Satu jam, dua jam pelajaran pun
berlalu, saatnya untuk istirahat. kebetulan hari ini aku Lia dan Lala kedua
sahabat baikku tengah berpuasa kami memutuskan untuk meminjam buku di
perpustakaan sekolah. Perpustakaan berada tepat di ujung utara area sekolah
tepatnya terletak setelah area kelas VIII, kelasnya adik kelas.
“Jingga itu dia murid baru yang tadi
aku katakan.” ujar Lia dengan ringan jemarinya mencubit lenganku. “Yang mana
Li?” tanyaku sembari membetulkan kacamata yang sedari tadi naik turun tak
menentu. “Itu Ngga yang pakek baju hijau toska, yang beda sendiri.” kata Lia
lagi dengan setengah menunjuk ke arah murid baru itu yang berda di
tengah-tengah kerumunan siswa kelas VIII yang sedang menikmati waktu istirahat
di depan kelasnya.
Akhirnya aku menemukan sosok murid
baru itu, yang sedang asyik bercengkrama dengan teman-temannya, tanpa sadar dia
memandang ke arahku, saat itu bertemulah pandang antara kita berdua seakan
dalam nostalgia, kedua pasang mata yang menambat, layaknya tali yang tak dapat
dilihat, tak dapat diraba, tetapi... mengikat. Mata itu tak asing dari
pandanganku.
“Hayyo... Jingga suka sama murid
baru itu ya?” suara Lala membuyarkan lamunanku. “Ah biasa aja...!” kataku.
“Jangan-jangan gara-gara dia mirip sama Stefan ya?” pertanyaan Lia sontak
membuatku kaget. Memang jika dipandang lekat-lekat ia mirip dengan Stefan,
orang yang dulu pernah membuatku jatuh hati.
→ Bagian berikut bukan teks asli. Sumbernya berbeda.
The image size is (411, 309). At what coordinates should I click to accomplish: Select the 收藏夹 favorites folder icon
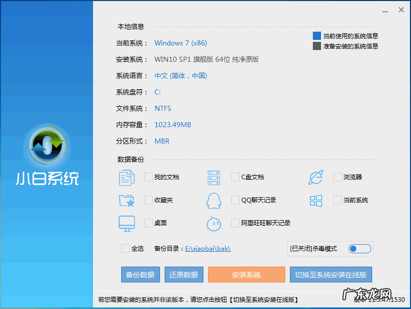coord(126,200)
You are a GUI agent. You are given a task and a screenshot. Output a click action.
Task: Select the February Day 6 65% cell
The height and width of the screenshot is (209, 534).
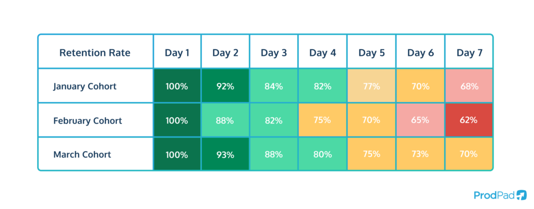[x=420, y=120]
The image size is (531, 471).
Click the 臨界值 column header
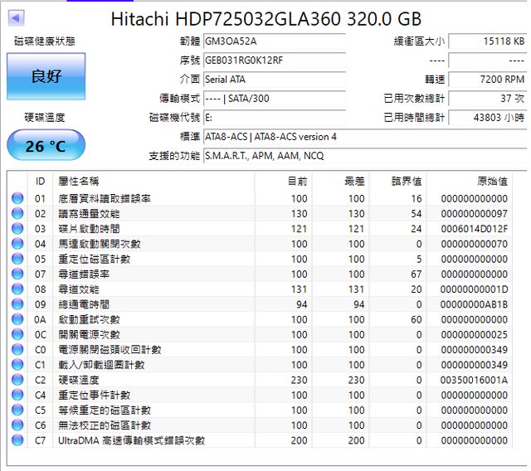tap(407, 181)
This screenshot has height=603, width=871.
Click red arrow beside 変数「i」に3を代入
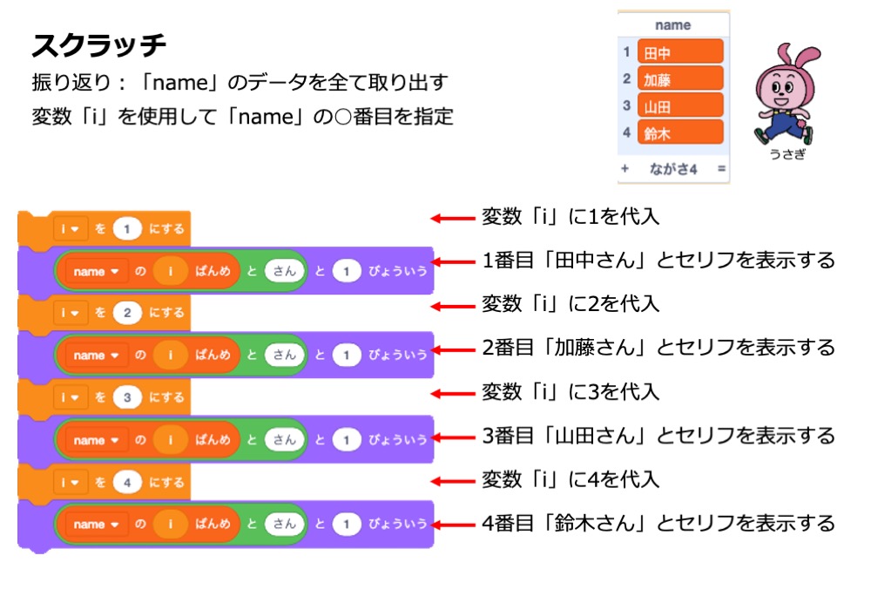452,392
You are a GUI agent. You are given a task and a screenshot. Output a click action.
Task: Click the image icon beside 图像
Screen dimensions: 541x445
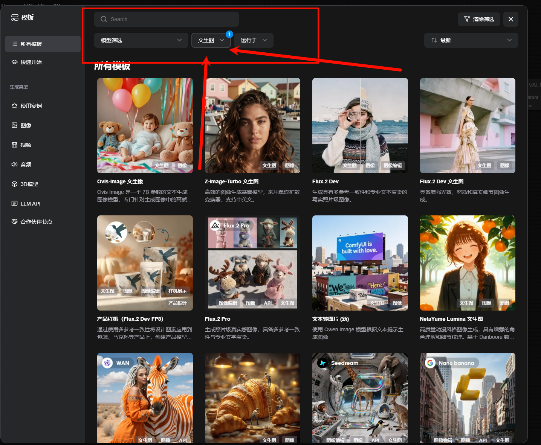[x=14, y=125]
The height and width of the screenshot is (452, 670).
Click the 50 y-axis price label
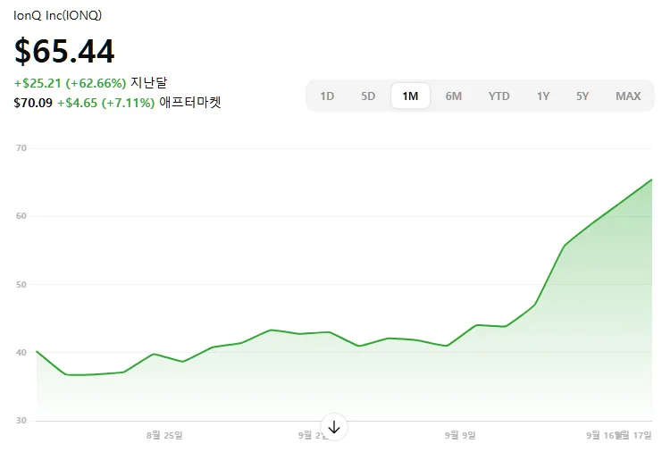(x=21, y=284)
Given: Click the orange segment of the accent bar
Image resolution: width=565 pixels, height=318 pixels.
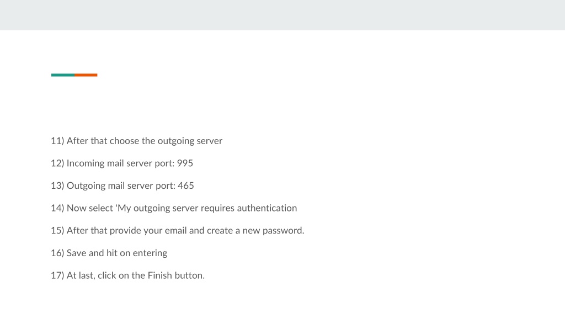Looking at the screenshot, I should click(86, 75).
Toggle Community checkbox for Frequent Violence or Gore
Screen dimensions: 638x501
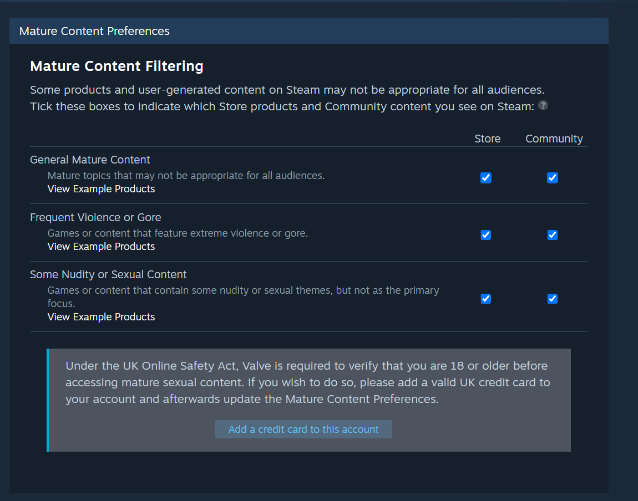point(552,235)
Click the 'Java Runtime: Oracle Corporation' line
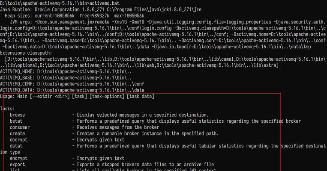The height and width of the screenshot is (171, 327). point(101,9)
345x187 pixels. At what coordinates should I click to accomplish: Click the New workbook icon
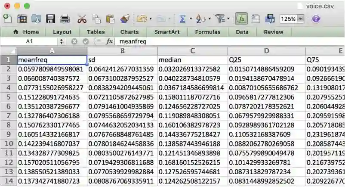[7, 19]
Arrghh... aku kok kepikiran sama
anak itu lagi. ‘I hate it...’ gumamku dalam hati.
“Terserah kalian mau bilang anak itu
mirip artis atau siapa, yang jelas jangan sebut nama Stefan di hadapanku karena
dia sudah enyah dari serambi hatiku, aku mau ke perpustakaan kalian berdua jadi
ikut atau ndak?” tanyaku, sambil melangkahkan kaki menuju arah perpustakaan
meninggalkan Lia dan Lala di belakang yang berjalan menyusulku.
~_~
Hari ini aku pulang sedikit lebih
sore dari teman-teman kelas IX lainnya karena masih ada bimbingan untuk
persiapan lomba Olimpiade bersama beberapa adik kelas.
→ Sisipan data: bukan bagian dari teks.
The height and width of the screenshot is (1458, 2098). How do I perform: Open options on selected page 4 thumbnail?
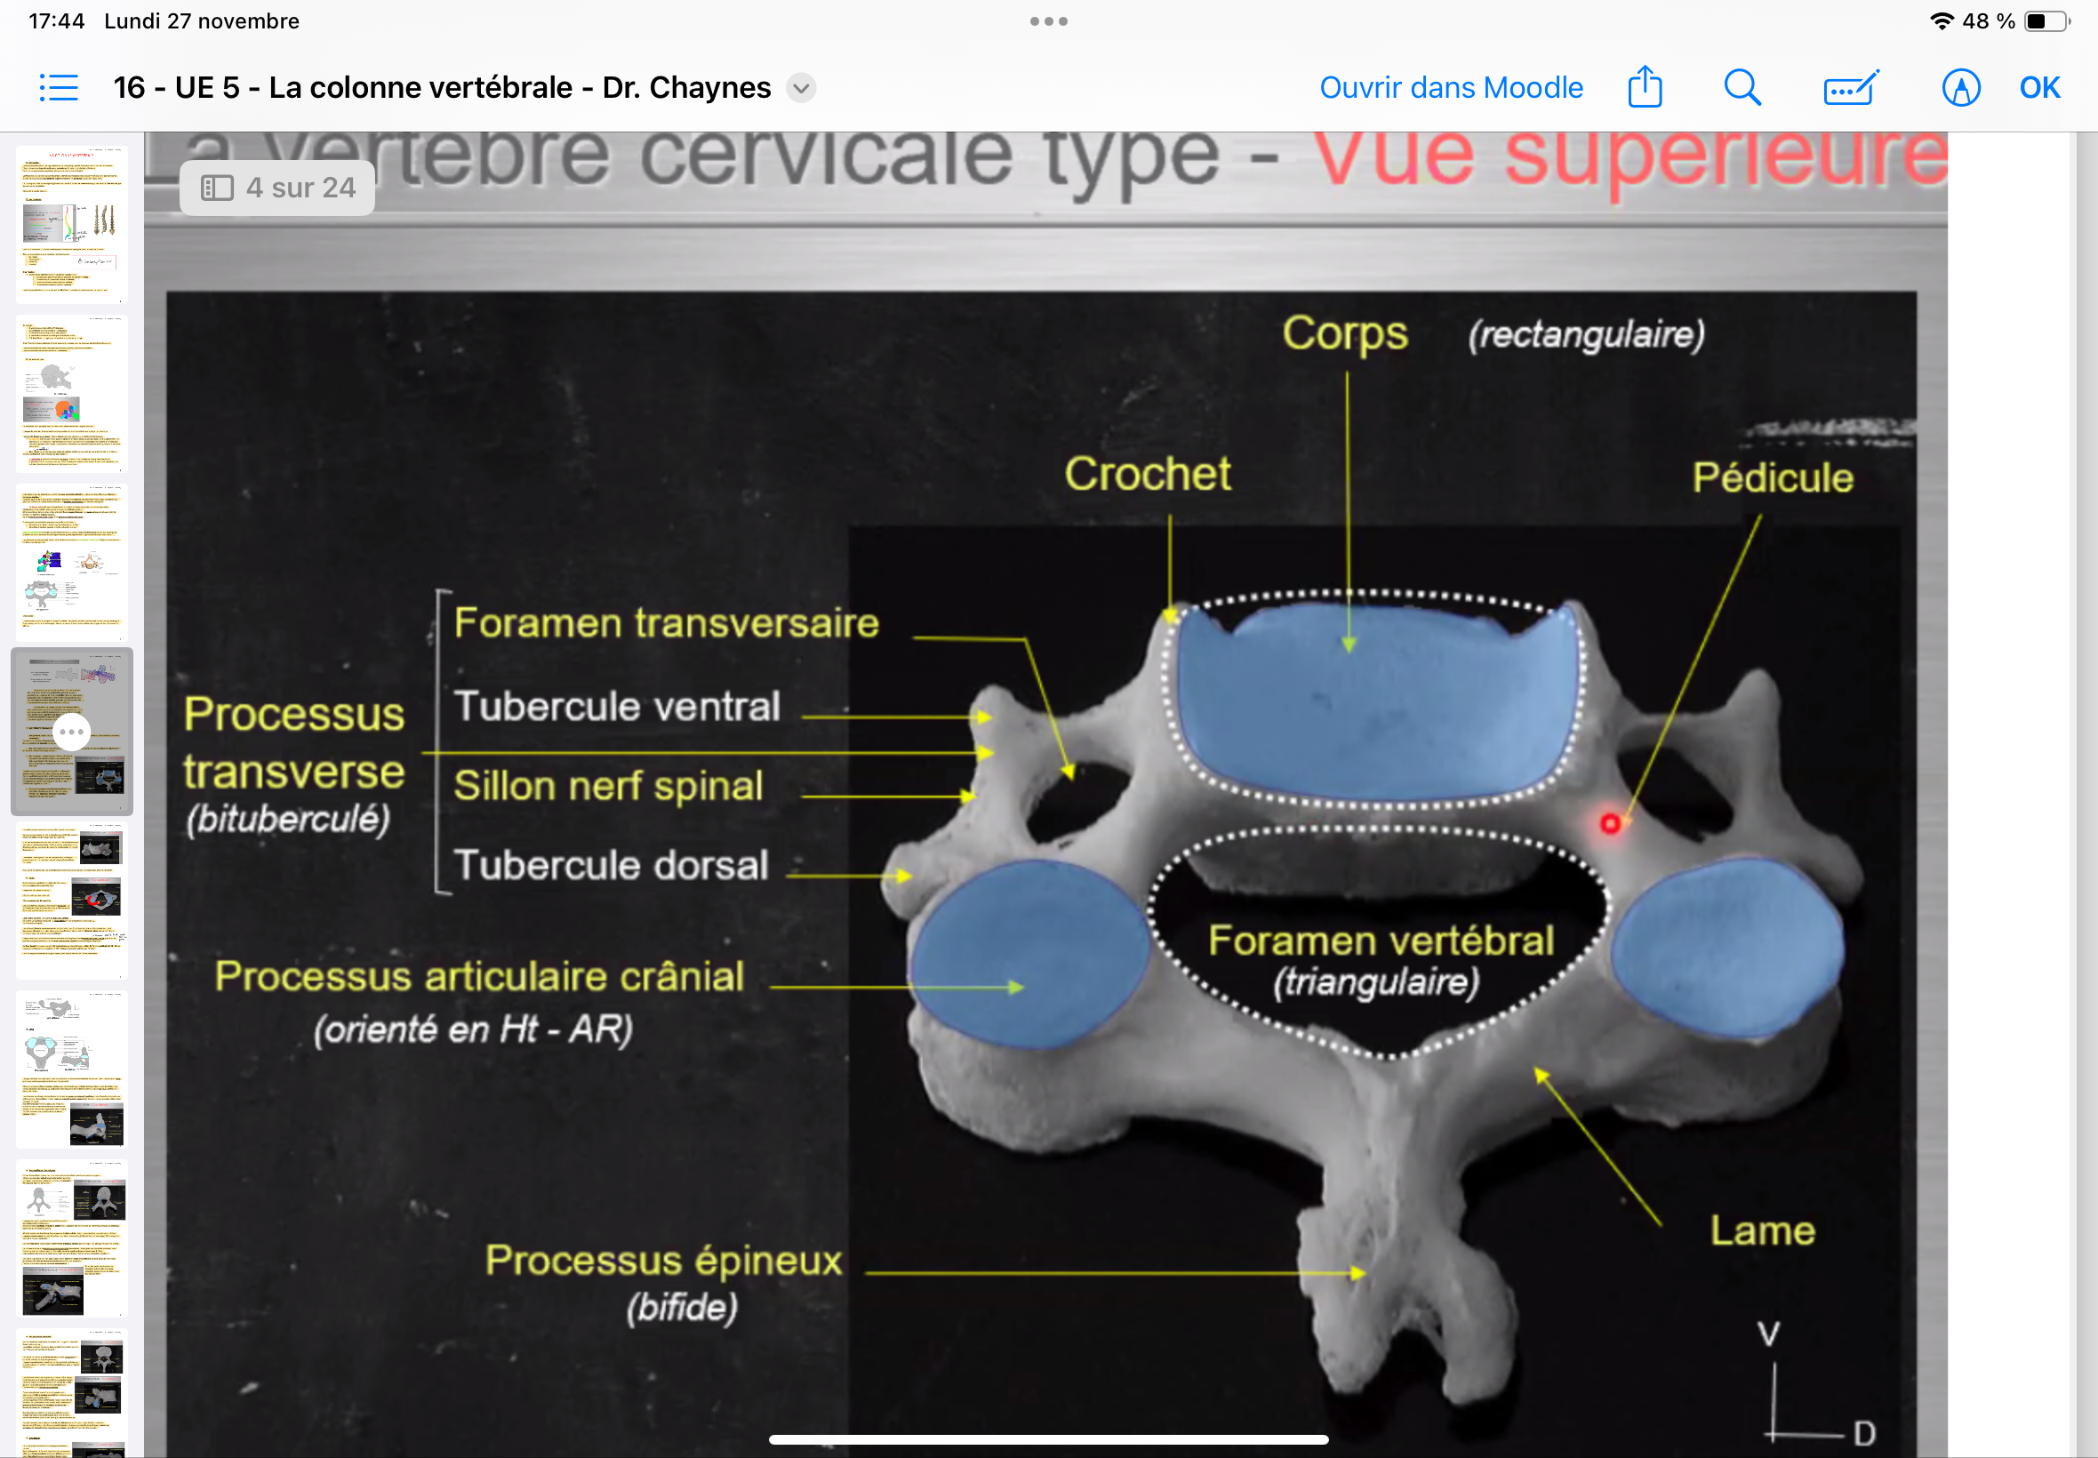click(x=71, y=732)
“Ngga...” teriak seseorang di
belakangku yang mirip suara anak laki-laki. Aku membalikkan badan ke belakang
namun tak ada seseorang yang ku kenal, sepanjang koridor hanya ada beberapa
murid yang belum pulang karena ada ekstrakulikuler. Dari kejauhan nampak
murid baru itu berjalan bersama teman sekelasnya kalau tidak salah itu Alif
anak pencak silat yang terkenal di sekolah. Mereka berjalan menuju arahku,
semakin dekat dan semakin dekat lagi. Aku membalikkan badan dan kini mereka
berdua berjalan tepat di depanku. Sayup-sayup aku mendengar nama anak baru itu,
Angga. Ya, nama anak itu Angga Okta Febrian. “Jadi suara yang tadi aku dengar
bukan memanggilku, melainkan Ngga, Angga (Waduh aku over GR [Gede Rasa]
)” desahku dalam hati.
~_~
Angga Okta Febrian, nama itu terus
terngiang-ngiang di benakku, parasnya yang menawan berlarian di pelupuk mataku.
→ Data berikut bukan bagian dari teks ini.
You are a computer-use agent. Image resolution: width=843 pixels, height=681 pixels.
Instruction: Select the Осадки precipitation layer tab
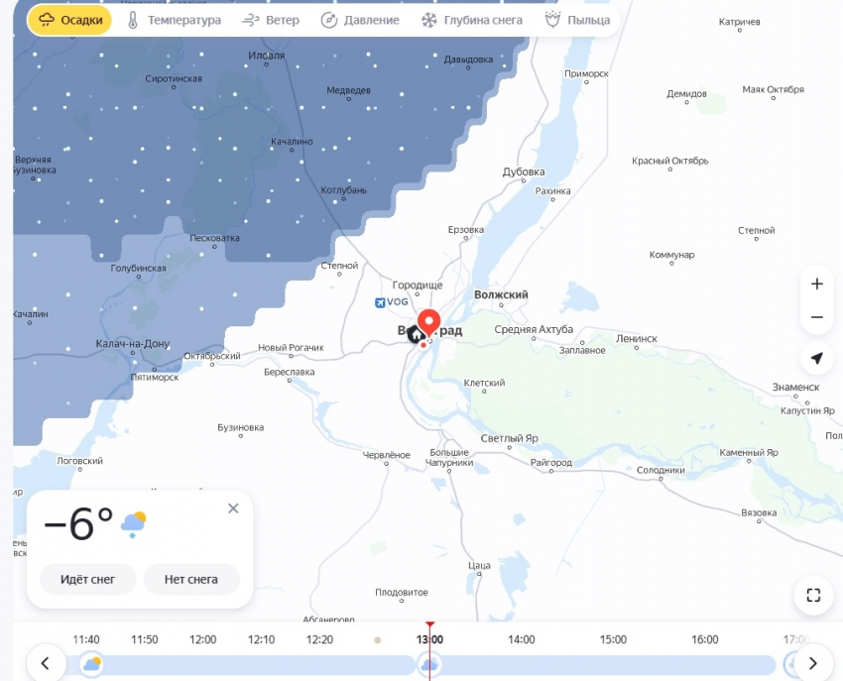tap(69, 20)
Apa ini yang dinamakan cinta pada pertama, ah... Apaan sih aku ini masak suka
sama adik kelas. Angga yang dulu takku hiraukan kini memenuhi sanubariku. Aku
tak tahu kapan rasa cinta ini hadir di hati kecilku yang ku tahu dia saat ini
begitu spesial di mataku. Namun aku tak sanggup mengatakan bahwa aku suka anak
itu, anak baru yang baru kemaren sore aku kenal. Cukuplah Allah dan hatiku yang
tahu gejolak cinta yang membara ini.
Bak aliran air yang deras, waktu pun
ikut bergulir dengan cepat, tak terasa hari ini adalah hari yang aku dan
teman-teman se-angkatanku tunggu, setelah berhasil melewati UN dan jalan-jalan
ke Yogyakarta, sekolah kami megadakan wisuda akbar untuk angkatan ke-tujuh,
yang bertempat di Aula sekolah yang ekstra luas.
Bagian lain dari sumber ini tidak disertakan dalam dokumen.